» **Work to complete**:
Copy each record below faithfully, leaving out images.

Segment Start: Supplied data

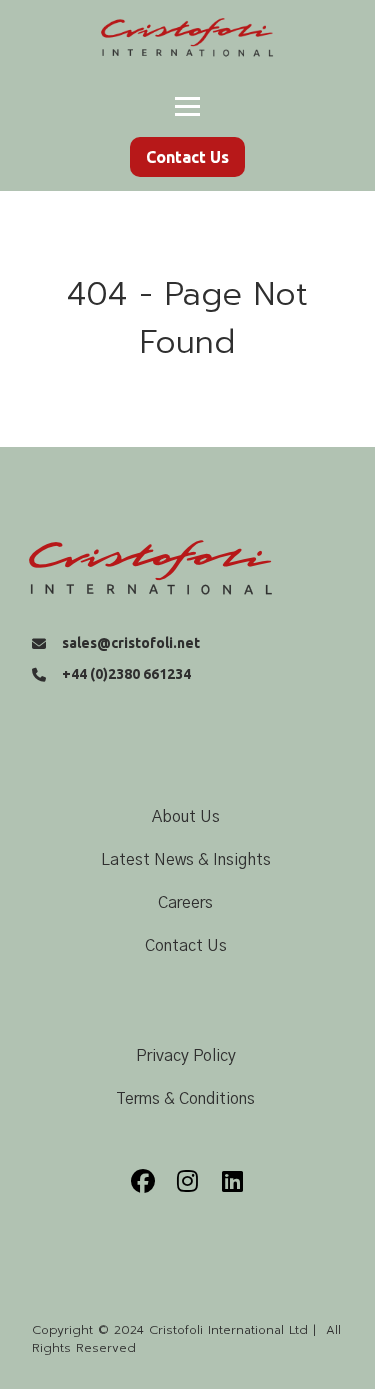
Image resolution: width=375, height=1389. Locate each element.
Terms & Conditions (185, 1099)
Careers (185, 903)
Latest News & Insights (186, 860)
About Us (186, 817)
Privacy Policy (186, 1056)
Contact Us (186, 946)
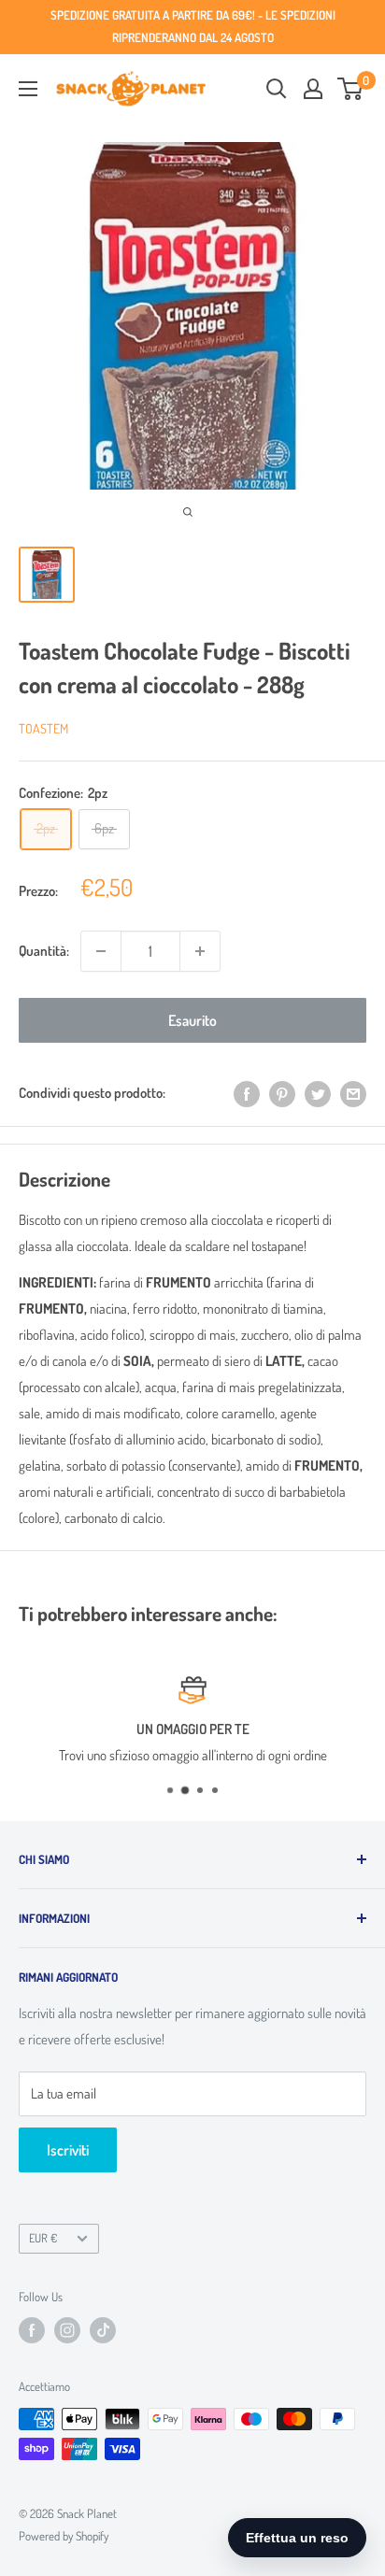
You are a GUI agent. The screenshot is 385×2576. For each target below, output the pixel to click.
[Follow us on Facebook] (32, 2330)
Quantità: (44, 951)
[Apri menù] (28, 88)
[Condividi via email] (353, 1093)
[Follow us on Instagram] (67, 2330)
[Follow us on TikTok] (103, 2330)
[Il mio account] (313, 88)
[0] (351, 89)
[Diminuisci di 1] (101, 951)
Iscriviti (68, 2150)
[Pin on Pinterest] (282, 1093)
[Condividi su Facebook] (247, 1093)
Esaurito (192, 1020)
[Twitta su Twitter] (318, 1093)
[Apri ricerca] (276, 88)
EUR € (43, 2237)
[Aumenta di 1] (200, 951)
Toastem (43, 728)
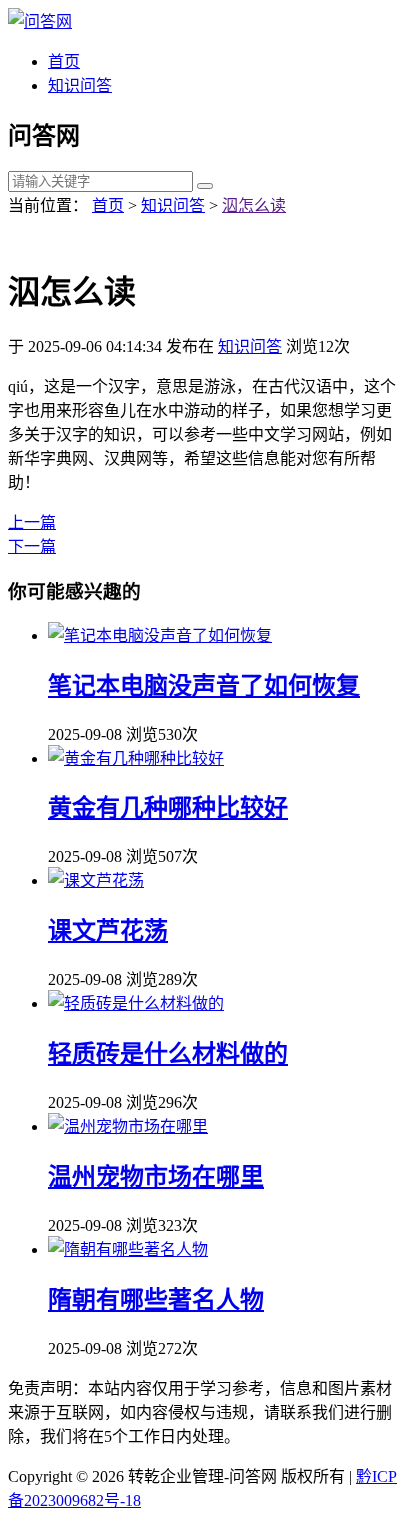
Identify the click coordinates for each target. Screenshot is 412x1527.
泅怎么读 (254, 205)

Segment End: Supplied data

» **Response to the task**:
Image resolution: width=375, height=1389. Locate each element.
Terms & Conditions (185, 1099)
Careers (185, 903)
Latest News & Insights (186, 860)
About Us (186, 817)
Privacy Policy (186, 1056)
Contact Us (186, 946)
You are a GUI agent. The screenshot is 385×2576. For each target below, output the pixel to click.
[Follow us on Facebook] (32, 2330)
Quantità: (44, 951)
[Apri menù] (28, 88)
[Condividi via email] (353, 1093)
[Follow us on Instagram] (67, 2330)
[Follow us on TikTok] (103, 2330)
[Il mio account] (313, 88)
[0] (351, 89)
[Diminuisci di 1] (101, 951)
Iscriviti (68, 2150)
[Pin on Pinterest] (282, 1093)
[Condividi su Facebook] (247, 1093)
Esaurito (192, 1020)
[Twitta su Twitter] (318, 1093)
[Apri ricerca] (276, 88)
EUR € (43, 2237)
[Aumenta di 1] (200, 951)
Toastem (43, 728)
Identify the click coordinates for each target. Screenshot is 412x1527.
泅怎么读 (254, 205)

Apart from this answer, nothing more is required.